Öztürk faces deportation after writing an essay about Israel and the war in Gaza.
Rumeysa Ozturk sits for a photo Rumeysa Öztürk
Rümeysa Öztürk, a Turkish doctoral student at Tufts University.Courtesy of the Öztürk family via Reuters

The federal government is fighting a judge’s ruling that Tufts University student Rümeysa Öztürk, who wrote an essay about Israel and the war in Gaza and is fighting deportation, must be transferred back to an immigration facility in Vermont from Louisiana. 

The Justice Department filed an appeal of the judge's order on Tuesday and asked U.S. District Judge William K. Sessions III to pause Öztürk's transfer while it appeals.

Sessions ruled Friday that Öztürk, who is being held in Immigration and Customs Enforcement custody in Louisiana, must be transferred to Vermont, where her habeas corpus petition was filed.

She would be allowed to remain there as the petition, which challenges her detainment, plays out in court. Her deportation case in immigration court in Louisiana would also proceed while she is detained in Vermont.

On Wednesday, Öztürk's attorneys opposed the government's request to pause the judge's order pending appeal.

"Only one party—Ms. Öztürk—would suffer anyharm from a stay, and that harm is irreparable," her attorneys wrote in a court filing. "By contrast, the government suffers no harm at all by holding Ms. Öztürk in detention in Vermont instead of Louisiana and being compelled to justify her continued detention.”

Department of Homeland Security agents grabbed Öztürk, a doctoral student who was in the United States on a student visa, off the street in late March. DHS accused her of engaging “in activities in support of Hamas.”  

Last year, Öztürk co-wrote an op-ed in the Tufts student newspaper that called on the school to “acknowledge the Palestinian genocide” and divest from companies with ties to Israel. The school said in a statement that the essay did not violate its policies. 

Öztürk was moved to three separate locations, including Vermont, before she ended up in Louisiana, despite an order from a district court that said she could not be moved out of Massachusetts without notice. 

“For nearly 24 hours, Ms. Öztürk’s attorney was unable to locate her,” the American Civil Liberties Union, which is representing her in part, said in a news release. “More than 16 hours after a federal court ordered that Ms. Öztürk not be moved out of Massachusetts in order to ‘preserve the status quo,’ her counsel was kept in the dark about Ms.

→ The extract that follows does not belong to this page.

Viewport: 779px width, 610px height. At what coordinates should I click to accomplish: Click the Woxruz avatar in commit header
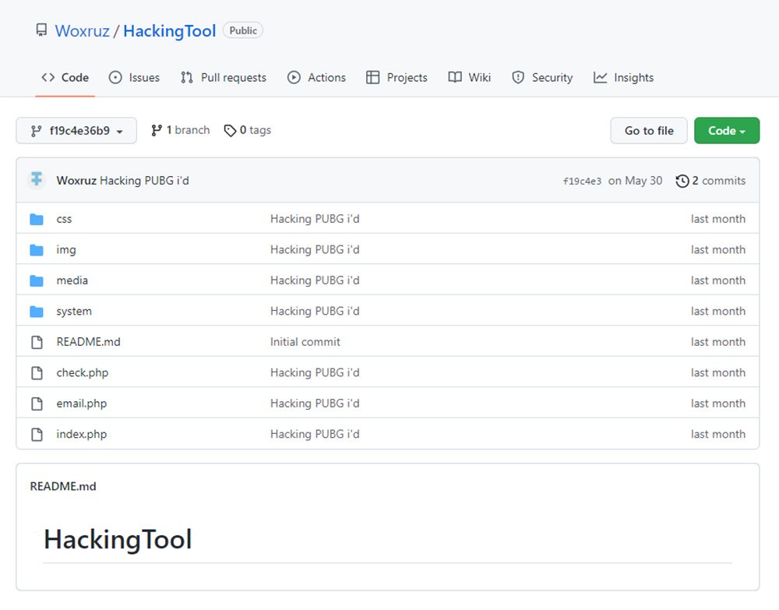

Öztürk’s whereabouts.”

Court documents show that ICE officials said she was transferred there because “there was no available bedspace” in the New England facilities.  

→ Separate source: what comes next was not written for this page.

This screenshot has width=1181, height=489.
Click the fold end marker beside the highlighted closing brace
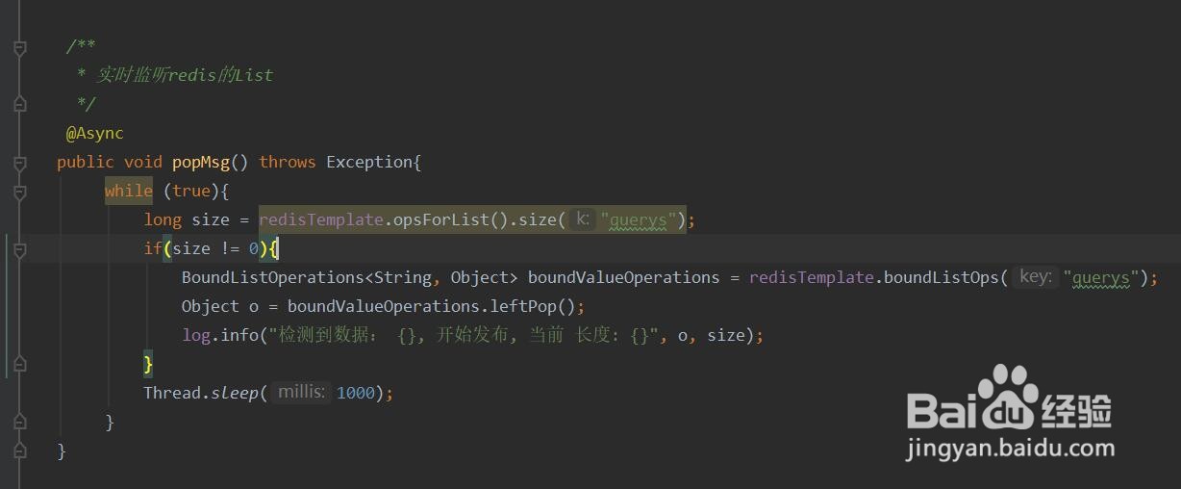(19, 364)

Immigration advocates and experts say that facilities in rural Louisiana have been the subject of major human rights criticisms and that the Trump administration has sent students to a jurisdiction that is aligned with its immigration goals. 

The detentions of Öztürk and other student activists across the country have prompted widespread criticism of the federal government and its role in protecting free speech.

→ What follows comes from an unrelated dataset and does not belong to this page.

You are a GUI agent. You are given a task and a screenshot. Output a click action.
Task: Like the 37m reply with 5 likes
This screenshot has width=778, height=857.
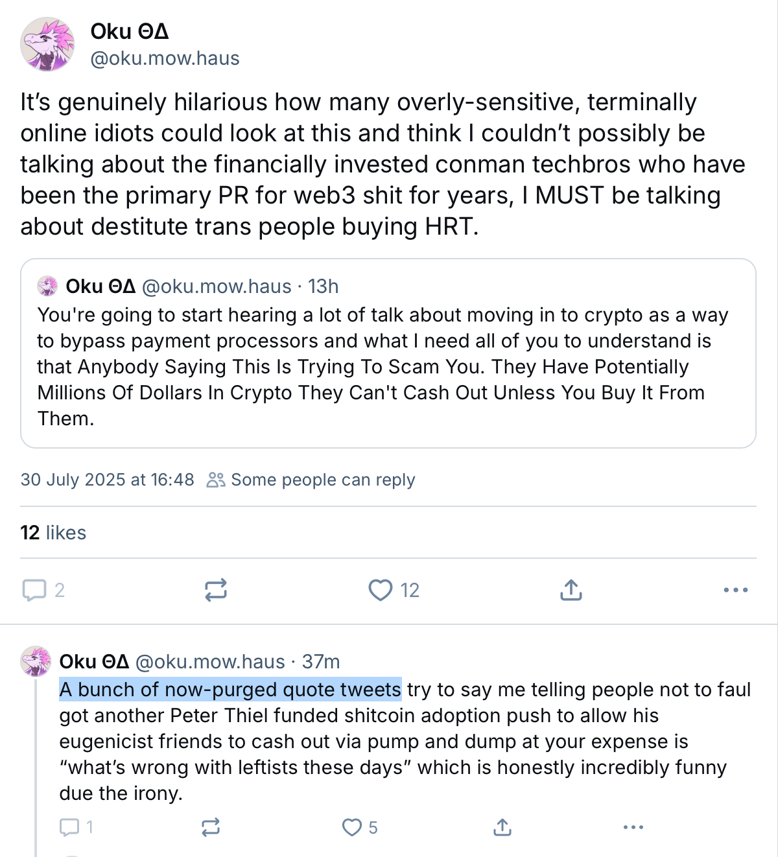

On Tuesday, a congressional delegation led by Rep. Troy Carter, D-La., visited the ICE facilities in Louisiana. The members met with Öztürk and Columbia University student Mahmoud Khalil, a pro-Palestinian activist and green-card holder, whom ICE arrested and detained in early March. 

Öztürk and Khalil are among the hundreds of international students whose visas the Trump administration has revoked as it takes aim at scholars who participate in political activism, among other factors. 

“It might be more than 300 at this point. We do it every day. Every time I find one of these lunatics, I take away their visas,” Secretary of State Marco Rubio said at a news conference last month.